Monday, Feb. 20, 1984
Costly Caper
Climax to a $270 million scam
One of the most complex cases of fraud ever to hit the arcane world of high finance is ending. Two men last week pleaded guilty to stealing $270 million from New York's Chase Manhattan Bank. Joseph V. Ossorio, 43, and David J. Heuwetter, 42, face prison sentences of up to 18 and seven years, respectively, for their roles in the Drysdale Government Securities scam.
The deception by the two men showed how vulnerable the financial system is to artful chicanery. Drysdale Government Securities, officially started in February 1982, was a spin-off of Drysdale Securities, a 92-year-old Wall Street brokerage house. It was created solely to deal in such U.S. Government securities as bonds, notes and bills, currently a $1 trillion market. Using only 20 or 30 traders who operated out of a fifth-floor room above a Wall Street-area clothing shop, Drysdale quickly managed to amass a $4 billion-plus portfolio of borrowed U.S. Treasury securities.
But the company was built on a series of misrepresentations. At the time Drysdale went into business, it claimed to have $20.8 million in capital when, in fact, it had liabilities of more than $190 million, in part from interest payments owed to owners of bonds. Yet on that false basis, it did business with the financial community, including several big banks. The firm used money from borrowed bonds to generate capital. It would sell the bonds at prices that were high because of several months of accumulated interest. The money from the sale would be greater than what Drysdale had paid for bonds put up as collateral. It would pocket some of the difference, using the money to cover expenses instead of paying interest obligations.

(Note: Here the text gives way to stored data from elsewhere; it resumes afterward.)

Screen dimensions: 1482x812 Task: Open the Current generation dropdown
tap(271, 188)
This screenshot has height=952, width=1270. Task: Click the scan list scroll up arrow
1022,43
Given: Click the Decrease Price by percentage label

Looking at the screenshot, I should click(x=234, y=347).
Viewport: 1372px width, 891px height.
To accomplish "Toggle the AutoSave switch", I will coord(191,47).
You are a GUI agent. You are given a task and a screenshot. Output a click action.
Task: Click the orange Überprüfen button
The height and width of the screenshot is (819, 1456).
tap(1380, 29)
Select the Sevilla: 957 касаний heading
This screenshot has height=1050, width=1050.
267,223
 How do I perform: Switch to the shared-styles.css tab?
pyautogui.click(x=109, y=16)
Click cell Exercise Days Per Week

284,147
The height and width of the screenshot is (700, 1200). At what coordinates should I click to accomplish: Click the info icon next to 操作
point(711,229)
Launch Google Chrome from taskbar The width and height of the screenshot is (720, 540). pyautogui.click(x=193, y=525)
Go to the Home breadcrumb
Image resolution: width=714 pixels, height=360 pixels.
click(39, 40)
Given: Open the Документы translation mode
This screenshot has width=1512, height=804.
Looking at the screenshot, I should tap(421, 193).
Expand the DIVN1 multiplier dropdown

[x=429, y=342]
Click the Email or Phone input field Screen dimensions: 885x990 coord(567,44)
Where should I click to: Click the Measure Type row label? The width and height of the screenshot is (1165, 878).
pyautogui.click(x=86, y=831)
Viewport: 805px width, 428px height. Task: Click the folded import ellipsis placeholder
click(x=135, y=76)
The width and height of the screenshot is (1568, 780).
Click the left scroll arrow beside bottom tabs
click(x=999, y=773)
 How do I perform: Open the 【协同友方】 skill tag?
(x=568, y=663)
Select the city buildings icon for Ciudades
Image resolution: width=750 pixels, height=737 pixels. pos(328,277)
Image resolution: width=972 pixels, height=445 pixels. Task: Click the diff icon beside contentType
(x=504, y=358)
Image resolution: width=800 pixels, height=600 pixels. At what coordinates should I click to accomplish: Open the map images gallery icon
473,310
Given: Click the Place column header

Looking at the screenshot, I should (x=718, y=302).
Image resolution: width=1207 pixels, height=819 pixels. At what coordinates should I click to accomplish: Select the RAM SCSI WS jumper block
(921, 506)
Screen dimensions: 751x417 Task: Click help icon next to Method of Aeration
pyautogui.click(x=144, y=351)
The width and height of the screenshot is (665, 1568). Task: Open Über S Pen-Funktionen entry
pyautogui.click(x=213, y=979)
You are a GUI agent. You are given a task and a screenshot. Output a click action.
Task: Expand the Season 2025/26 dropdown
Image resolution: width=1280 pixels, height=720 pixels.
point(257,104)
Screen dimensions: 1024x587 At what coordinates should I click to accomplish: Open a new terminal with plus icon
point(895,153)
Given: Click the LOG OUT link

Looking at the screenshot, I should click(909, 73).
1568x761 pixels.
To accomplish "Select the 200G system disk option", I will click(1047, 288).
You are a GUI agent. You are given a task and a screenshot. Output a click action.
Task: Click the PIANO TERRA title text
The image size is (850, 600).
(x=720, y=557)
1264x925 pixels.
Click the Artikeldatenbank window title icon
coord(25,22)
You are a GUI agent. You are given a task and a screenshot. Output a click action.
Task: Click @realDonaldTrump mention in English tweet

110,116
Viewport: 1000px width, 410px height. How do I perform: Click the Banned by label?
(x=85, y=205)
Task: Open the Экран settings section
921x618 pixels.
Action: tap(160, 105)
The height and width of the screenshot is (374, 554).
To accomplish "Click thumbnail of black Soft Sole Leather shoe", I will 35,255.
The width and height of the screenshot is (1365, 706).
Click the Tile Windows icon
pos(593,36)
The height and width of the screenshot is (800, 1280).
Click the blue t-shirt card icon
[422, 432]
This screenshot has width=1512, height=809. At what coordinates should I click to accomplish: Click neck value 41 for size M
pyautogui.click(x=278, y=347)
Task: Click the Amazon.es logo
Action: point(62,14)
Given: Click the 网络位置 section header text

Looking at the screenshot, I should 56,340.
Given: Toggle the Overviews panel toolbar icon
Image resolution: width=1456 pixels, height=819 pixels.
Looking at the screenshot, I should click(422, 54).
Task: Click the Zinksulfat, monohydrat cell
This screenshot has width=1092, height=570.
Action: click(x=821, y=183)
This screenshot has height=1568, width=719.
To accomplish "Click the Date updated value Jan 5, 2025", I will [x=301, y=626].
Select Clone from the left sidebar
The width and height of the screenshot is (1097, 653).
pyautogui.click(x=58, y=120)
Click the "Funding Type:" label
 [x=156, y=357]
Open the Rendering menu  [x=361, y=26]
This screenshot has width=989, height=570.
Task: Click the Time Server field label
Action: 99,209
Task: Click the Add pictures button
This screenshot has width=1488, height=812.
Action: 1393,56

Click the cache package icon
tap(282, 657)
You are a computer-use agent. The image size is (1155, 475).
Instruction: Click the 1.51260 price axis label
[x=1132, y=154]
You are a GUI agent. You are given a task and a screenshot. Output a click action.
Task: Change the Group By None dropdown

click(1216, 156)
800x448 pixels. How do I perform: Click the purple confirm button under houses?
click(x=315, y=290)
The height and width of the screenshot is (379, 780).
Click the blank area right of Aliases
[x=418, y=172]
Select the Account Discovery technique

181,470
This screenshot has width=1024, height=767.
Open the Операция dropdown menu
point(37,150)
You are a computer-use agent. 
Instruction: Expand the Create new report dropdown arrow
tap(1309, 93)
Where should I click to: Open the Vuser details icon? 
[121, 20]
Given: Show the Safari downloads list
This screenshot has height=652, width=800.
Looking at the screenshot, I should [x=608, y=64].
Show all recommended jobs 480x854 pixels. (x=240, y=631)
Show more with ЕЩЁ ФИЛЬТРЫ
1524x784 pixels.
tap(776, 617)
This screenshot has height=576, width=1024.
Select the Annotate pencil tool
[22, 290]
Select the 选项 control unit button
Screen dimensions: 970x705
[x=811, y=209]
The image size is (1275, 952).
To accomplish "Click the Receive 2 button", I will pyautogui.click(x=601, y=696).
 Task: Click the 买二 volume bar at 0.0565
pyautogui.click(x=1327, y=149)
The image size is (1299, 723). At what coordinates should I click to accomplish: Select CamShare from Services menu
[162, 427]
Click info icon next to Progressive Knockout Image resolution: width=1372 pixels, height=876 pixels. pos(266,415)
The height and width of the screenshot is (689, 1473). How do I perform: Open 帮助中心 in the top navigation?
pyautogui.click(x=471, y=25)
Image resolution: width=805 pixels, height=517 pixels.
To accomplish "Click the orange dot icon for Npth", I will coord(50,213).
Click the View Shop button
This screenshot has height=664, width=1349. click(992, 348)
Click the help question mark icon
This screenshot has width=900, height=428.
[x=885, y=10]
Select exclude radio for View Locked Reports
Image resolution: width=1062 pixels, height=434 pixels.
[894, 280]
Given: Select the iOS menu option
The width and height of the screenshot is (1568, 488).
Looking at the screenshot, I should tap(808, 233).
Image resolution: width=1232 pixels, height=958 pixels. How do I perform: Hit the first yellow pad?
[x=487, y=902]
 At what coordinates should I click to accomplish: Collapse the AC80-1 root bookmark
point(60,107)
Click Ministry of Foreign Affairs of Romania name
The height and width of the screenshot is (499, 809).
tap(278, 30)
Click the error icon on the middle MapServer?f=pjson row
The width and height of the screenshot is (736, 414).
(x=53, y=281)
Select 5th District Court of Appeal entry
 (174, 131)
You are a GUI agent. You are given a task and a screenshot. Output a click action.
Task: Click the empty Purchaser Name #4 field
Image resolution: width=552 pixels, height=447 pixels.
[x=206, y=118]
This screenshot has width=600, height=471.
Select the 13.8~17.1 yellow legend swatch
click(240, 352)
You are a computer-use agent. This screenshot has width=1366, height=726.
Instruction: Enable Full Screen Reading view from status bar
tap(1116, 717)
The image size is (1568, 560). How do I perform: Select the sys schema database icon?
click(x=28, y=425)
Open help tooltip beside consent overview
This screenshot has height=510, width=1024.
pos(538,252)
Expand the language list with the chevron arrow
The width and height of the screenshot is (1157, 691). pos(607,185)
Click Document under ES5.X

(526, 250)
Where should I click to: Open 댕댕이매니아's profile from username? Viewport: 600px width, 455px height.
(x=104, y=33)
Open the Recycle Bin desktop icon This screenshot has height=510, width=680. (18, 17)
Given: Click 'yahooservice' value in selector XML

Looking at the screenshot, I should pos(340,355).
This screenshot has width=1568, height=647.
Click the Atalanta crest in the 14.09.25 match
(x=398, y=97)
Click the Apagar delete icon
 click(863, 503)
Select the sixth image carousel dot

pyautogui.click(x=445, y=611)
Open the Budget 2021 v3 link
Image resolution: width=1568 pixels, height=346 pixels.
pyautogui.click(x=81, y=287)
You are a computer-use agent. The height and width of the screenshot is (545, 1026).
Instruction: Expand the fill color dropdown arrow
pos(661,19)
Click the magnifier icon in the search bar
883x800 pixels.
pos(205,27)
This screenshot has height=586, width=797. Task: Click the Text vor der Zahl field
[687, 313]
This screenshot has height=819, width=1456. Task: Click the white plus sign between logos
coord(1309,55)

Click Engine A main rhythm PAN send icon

High interest rates, though, helped derail the whole tactic. They drove bond prices down just when Drysdale was counting on them to go up. The ploy was exposed in May 1982, when Drysdale defaulted on $160 million in charges it owed Chase Manhattan. Ultimately the bank lost a total of $270 million in trading expenses and interest payments. During the summer of 1982 Drysdale's parent company went out of business, and Chase Manhattan took over the portfolio of Drysdale Government Securities.
Ossorio, who was chairman of the parent Drysdale firm, steadfastly maintained his innocence, saying last week that he was entering a guilty plea only to avoid "prolonged and expensive" litigation. Said he: "I voluntarily plead guilty even though I do not believe I am guilty." Co-Defendant Heuwetter, the owner of Drysdale Government Securities, said that the charge against him was "substantially" true. Said he: "I had hoped that I could make up the losses."